**PASSAGE FOR REVIEW**:

Content starts

1. Calculate the number of half-lives: Total time / Half-life = 15 years / 5 years = 3 half-lives.
2. Write out the decay chain explicitly:
   • After 1 half-life (5 years): 1200 Bq -> 600 Bq
   • After 2 half-lives (10 years): 600 Bq -> 300 Bq
   • After 3 half-lives (15 years): 300 Bq -> 150 Bq
     The final activity is 150 Bq. Showing this sequence is often required for a calculation mark.

Concept 3: Graphical Representation of Decay

OCR frequently tests half-life using decay curves. These graphs plot Activity (y-axis) against Time (x-axis). The curve is always exponential, starting steep and becoming progressively shallower as it approaches zero.

To determine the half-life from a graph, you MUST draw construction lines to receive method marks:

1. Select a convenient starting activity on the y-axis (e.g., 800 Bq).
2. Halve this value (e.g., 400 Bq).
3. Draw a horizontal line from this halved activity value on the y-axis across to the decay curve.
4. Draw a vertical line from the point of intersection on the curve down to the x-axis.
5. Read the time from the x-axis. This time is the half-life.
   For full credit, it is good practice to repeat this process from a second point (e.g., from 400 Bq to 200 Bq) to confirm your value.

Concept 4: Background Radiation

No measurement of radioactivity is complete without considering background radiation. This is the low-level ionising radiation that is always present in our environment from natural and man-made sources (e.g., cosmic rays, rocks, medical procedures). A Geiger-Muller tube will always detect this background count. Therefore, to get an accurate measurement of a source's activity, you must first measure the background count rate separately and then subtract this value from all of your measurements of the source.

Content ends

**GIVEN ENTRIES**:
Content starts

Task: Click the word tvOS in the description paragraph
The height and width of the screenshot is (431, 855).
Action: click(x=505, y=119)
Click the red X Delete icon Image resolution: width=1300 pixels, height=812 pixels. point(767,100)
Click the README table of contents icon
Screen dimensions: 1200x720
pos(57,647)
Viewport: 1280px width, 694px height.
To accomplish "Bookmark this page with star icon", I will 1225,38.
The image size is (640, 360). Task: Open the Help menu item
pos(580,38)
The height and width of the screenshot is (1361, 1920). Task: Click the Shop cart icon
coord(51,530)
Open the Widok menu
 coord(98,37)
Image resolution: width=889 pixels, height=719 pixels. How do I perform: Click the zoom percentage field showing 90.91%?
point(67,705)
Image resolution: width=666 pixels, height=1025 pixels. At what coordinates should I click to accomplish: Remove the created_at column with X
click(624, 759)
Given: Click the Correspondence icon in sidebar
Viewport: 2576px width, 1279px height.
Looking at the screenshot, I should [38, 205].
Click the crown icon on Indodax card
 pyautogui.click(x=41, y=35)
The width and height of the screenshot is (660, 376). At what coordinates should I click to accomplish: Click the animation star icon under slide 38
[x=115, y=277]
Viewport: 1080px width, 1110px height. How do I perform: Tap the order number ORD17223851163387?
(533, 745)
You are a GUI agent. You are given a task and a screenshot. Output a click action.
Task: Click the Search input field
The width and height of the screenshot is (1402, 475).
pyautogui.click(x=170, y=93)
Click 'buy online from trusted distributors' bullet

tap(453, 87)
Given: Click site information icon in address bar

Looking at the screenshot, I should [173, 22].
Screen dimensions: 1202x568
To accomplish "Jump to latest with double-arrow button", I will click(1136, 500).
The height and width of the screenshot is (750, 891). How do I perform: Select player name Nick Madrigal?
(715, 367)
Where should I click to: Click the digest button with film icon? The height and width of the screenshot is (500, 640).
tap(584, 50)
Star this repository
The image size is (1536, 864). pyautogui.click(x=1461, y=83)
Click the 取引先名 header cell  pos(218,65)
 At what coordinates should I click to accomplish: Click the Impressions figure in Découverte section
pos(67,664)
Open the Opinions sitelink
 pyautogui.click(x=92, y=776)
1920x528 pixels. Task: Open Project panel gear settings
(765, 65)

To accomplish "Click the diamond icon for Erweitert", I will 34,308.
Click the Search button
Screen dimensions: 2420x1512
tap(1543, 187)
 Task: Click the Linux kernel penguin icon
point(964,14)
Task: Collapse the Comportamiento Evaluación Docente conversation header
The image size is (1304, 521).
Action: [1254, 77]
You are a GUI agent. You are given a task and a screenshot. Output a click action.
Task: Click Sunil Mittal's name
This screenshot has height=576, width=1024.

Content ends

**REQUIRED ACTION 1**: Rewrite the paragraph in the half-life notes that begins "No measurement of radioactivity is complete" as a short bulleted list that keeps its main facts.
**REQUIRED ACTION 2**: Resume the half-life notes from the point where they stop, carrying on after their final sentence.
The records play no part in the work here.

**EXERCISE RESPONSE 1**:
- Any measurement of radioactivity must take background radiation into account.
- Background radiation is low-level ionizing radiation that is always present in the environment, coming from natural and man-made sources such as cosmic rays, rocks and medical procedures.
- A Geiger-Muller tube always detects this background count.
- For an accurate reading of a source's activity, first measure the background count rate on its own, then subtract it from every measurement of the source.

**EXERCISE RESPONSE 2**:
Exam Tip: If a question provides a value for background radiation (e.g., 'The background count was 30 counts per minute'), it is a direct instruction to use it. Failure to subtract the background count before plotting a graph or calculating a half-life is a common error that will lose you marks.

Mathematical/Scientific Relationships

The relationship between the number of half-lives (n), the total time elapsed (t), and the half-life (t_half) is:

n = t / t_half

This formula is not given on the formula sheet and must be understood, although it is more of a logical step than a formula to memorise.

The fraction of the original substance remaining after n half-lives is:

Fraction remaining = (1/2)^n

This is also not on the formula sheet but is a fundamental concept. For GCSE, it is more reliable to write out the halving sequence rather than relying on this formula.

Practical Applications

The choice of a radioactive isotope for a particular job is determined by its half-life and the type of radiation it emits. This is a very common context for AO2 and AO3 evaluation questions.

Medical Tracers (e.g., Technetium-99m): Used to diagnose medical conditions. The isotope is injected into the patient and its movement around the body is tracked using a gamma camera.

• Half-life: Must be short (e.g., 6 hours for Tc-99m). This ensures the patient's exposure to radiation is minimised, as the source decays quickly. However, it must be long enough to allow the scan to be completed.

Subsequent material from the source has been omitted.